▶ WHAT THE TASK ASKS
The line containing "You are a computer-use", plus every line that follows it to the end of the listing below, is what you transcribe exactly; omit all pictures.

▶ MATERIAL SUPPLIED

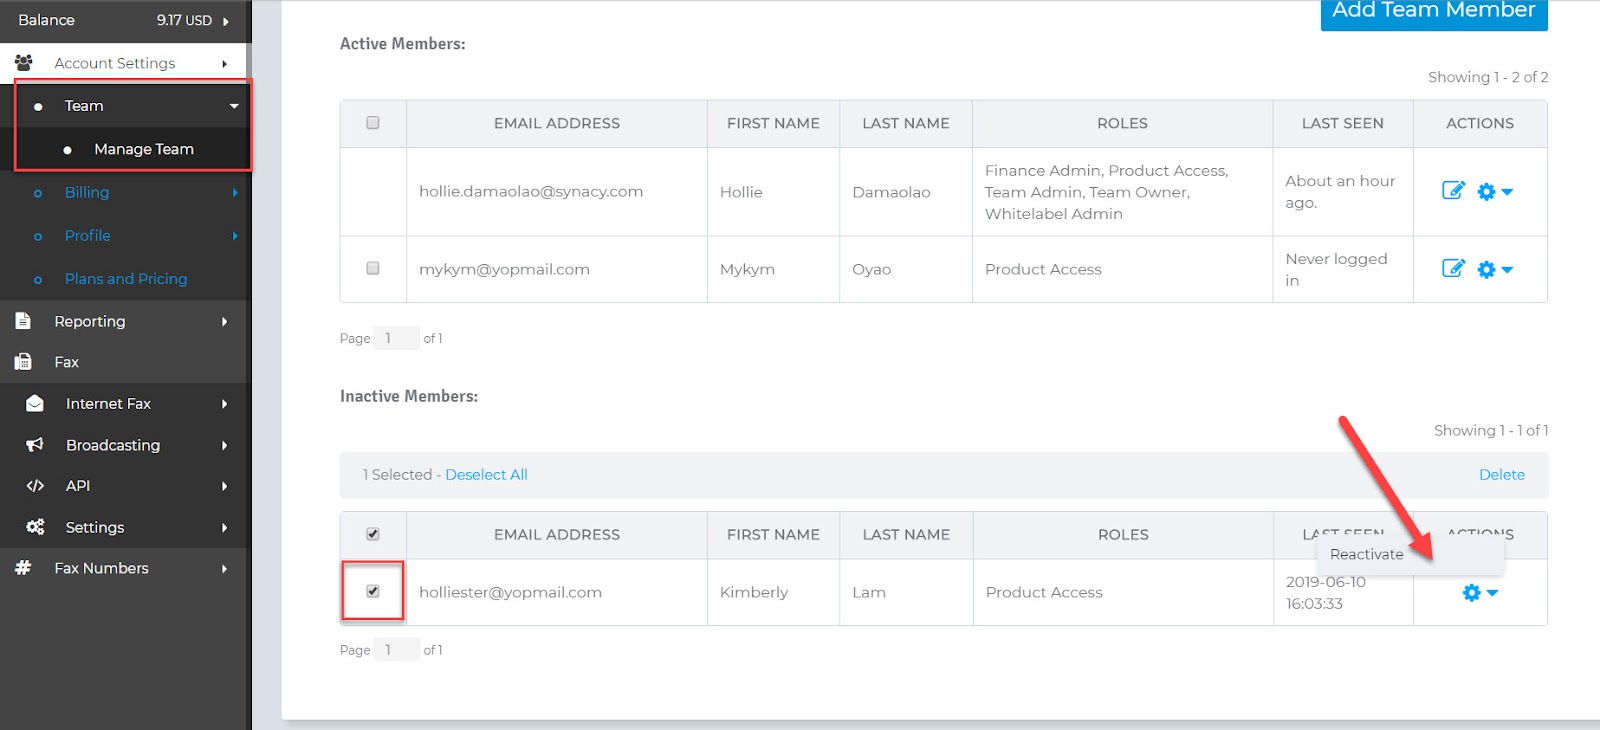The image size is (1600, 730).
Task: Select Reactivate from the actions popup
Action: click(x=1366, y=554)
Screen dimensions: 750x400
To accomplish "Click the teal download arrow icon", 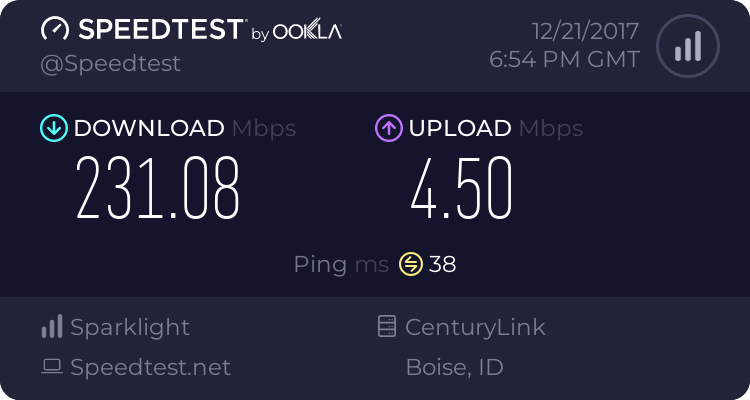I will 53,128.
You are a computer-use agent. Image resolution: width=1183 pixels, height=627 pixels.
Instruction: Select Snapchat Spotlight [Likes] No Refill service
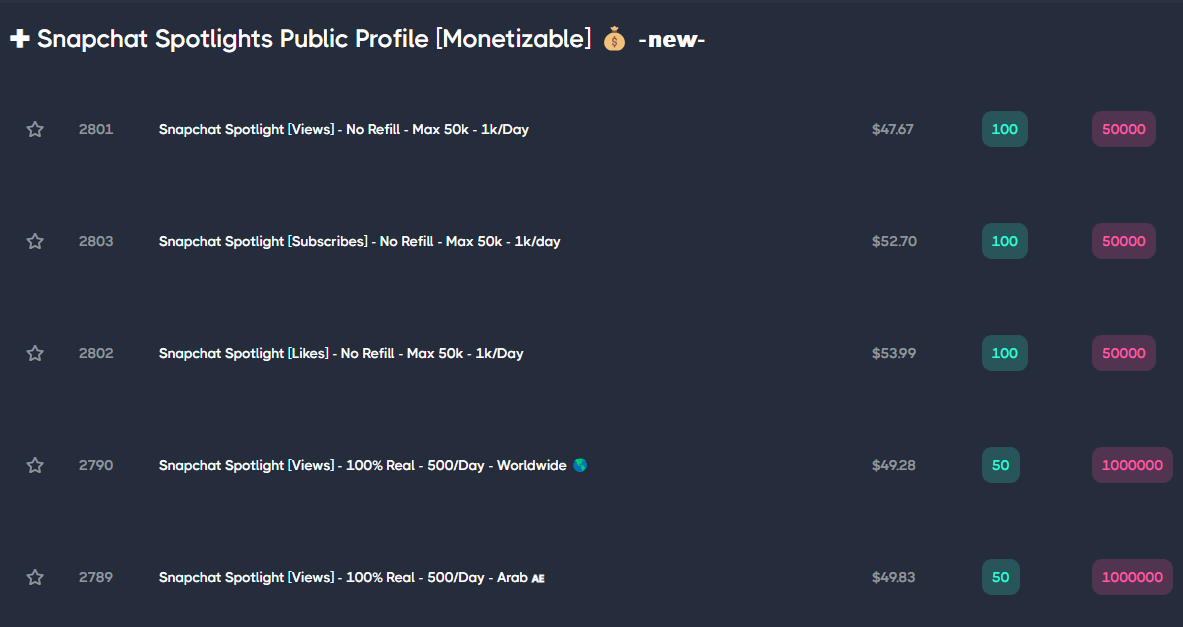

▶ ANSWER TO THIS EXERCISE
You are a computer-use agent. Image resolution: width=1183 pixels, height=627 pixels.
Instruction: Select Snapchat Spotlight [Likes] No Refill service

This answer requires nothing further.